Welche Rolle sollte der Impfstatus eines Patienten für die ärztlichen Versorgung spielen? Foto: pixabay.com
Welche Rolle sollte der Impfstatus eines Patienten für die ärztlichen Versorgung spielen? Foto: pixabay.com

Berlin (IDEA) – Ungeimpfte müssen in Krankenhäusern auch bei Engpässen genauso behandelt werden wir Geimpfte. Dafür hat sich der katholische Theologe Prof. Andreas Lob-Hüdepohl (Berlin) ausgesprochen. Der Sozialethiker ist Mitglied im Deutschen Ethikrat. Bei der ärztlichen Versorgung dürfe der Impfstatus eines Patienten keine Rolle spielen, sagte er in einem Interview mit dem Bayerischen Rundfunk.
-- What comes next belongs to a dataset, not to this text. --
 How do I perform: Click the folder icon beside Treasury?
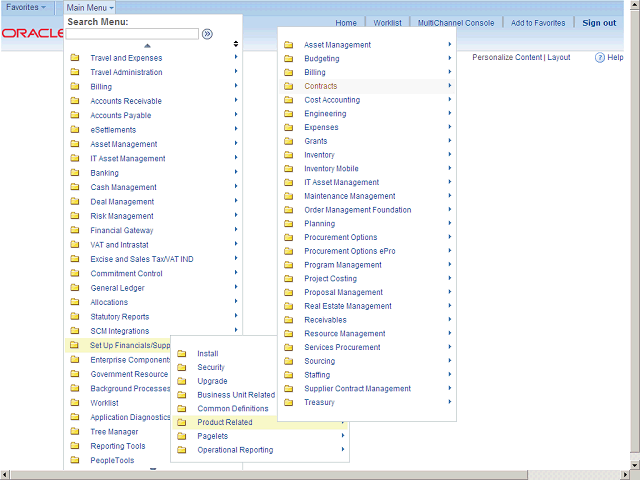(x=288, y=403)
Bei der Entscheidung über Einsatz und Verteilung von Ressourcen sei die Dringlichkeit des Behandlungsbedarfs das einzige gerechte Kriterium. „Ob ein Mensch im Vorlauf gut gelebt hat, schlecht gelebt hat, gefährlich gelebt hat, ungefährlich gelebt hat, ob er geraucht hat, getrunken, einen schwierigen Job gemacht hat, das ist unerheblich für medizinethische Behandlungsnotwendigkeiten.“ Nach diesem Grundsatz müssten Ungeimpfte gleichgestellt werden, „auch wenn uns das emotional querkommt“.
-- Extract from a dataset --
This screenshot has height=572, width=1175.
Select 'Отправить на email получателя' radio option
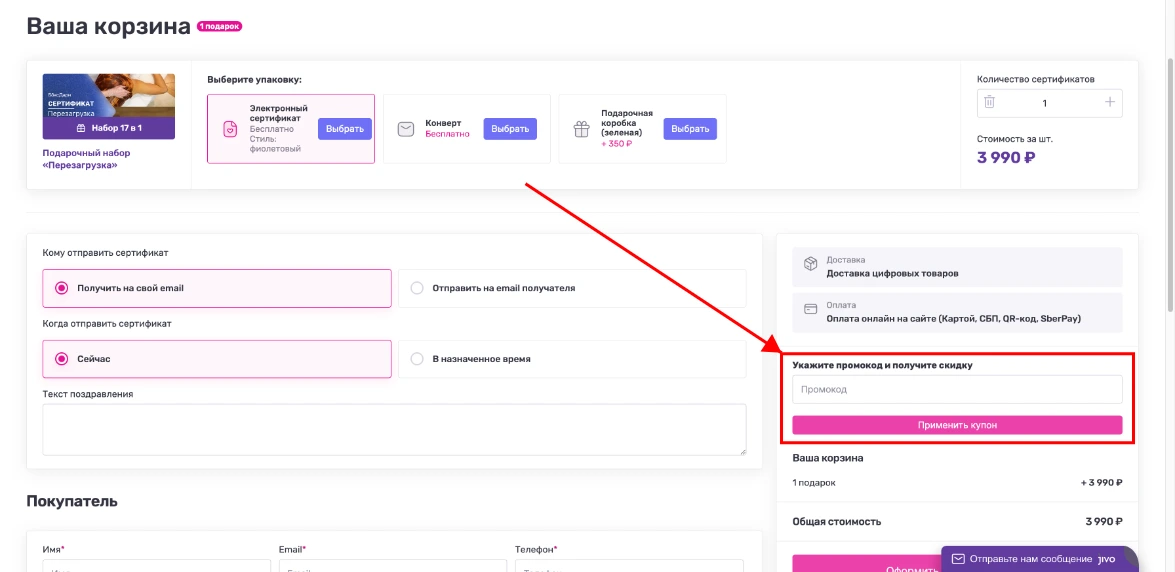(x=417, y=288)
Das gelte auch für den Fall, dass eine allgemeine Impfpflicht eingeführt werde. Auch dann widerspreche es elementaren Prinzipien der Medizinethik und der Menschenwürde, Ungeimpfte zu benachteiligen. Weiter sagte Lob-Hüdepohl, auch die Erfolgsaussichten dürften etwa für die Reihenfolge der Behandlung keine Rolle spielen. „Wenn es in der höchsten Dringlichkeitsstufe zu einer Konkurrenzsituation kommt, das ist beispielsweise beim Massenanfall von Verunfallten die Situation“, dann werde der zuerst behandelt, der zuerst eingeliefert werde.

Dieser Grundsatz würde ausgehebelt, wenn man die Erfolgsaussichten als Kriterium heranziehe. „Da werden viele Menschen aufgrund ihrer Vorerkrankungen, ihrer Behinderung oder ihres Alters benachteiligt, und das sehe ich ausgesprochen kritisch“, so der Theologe.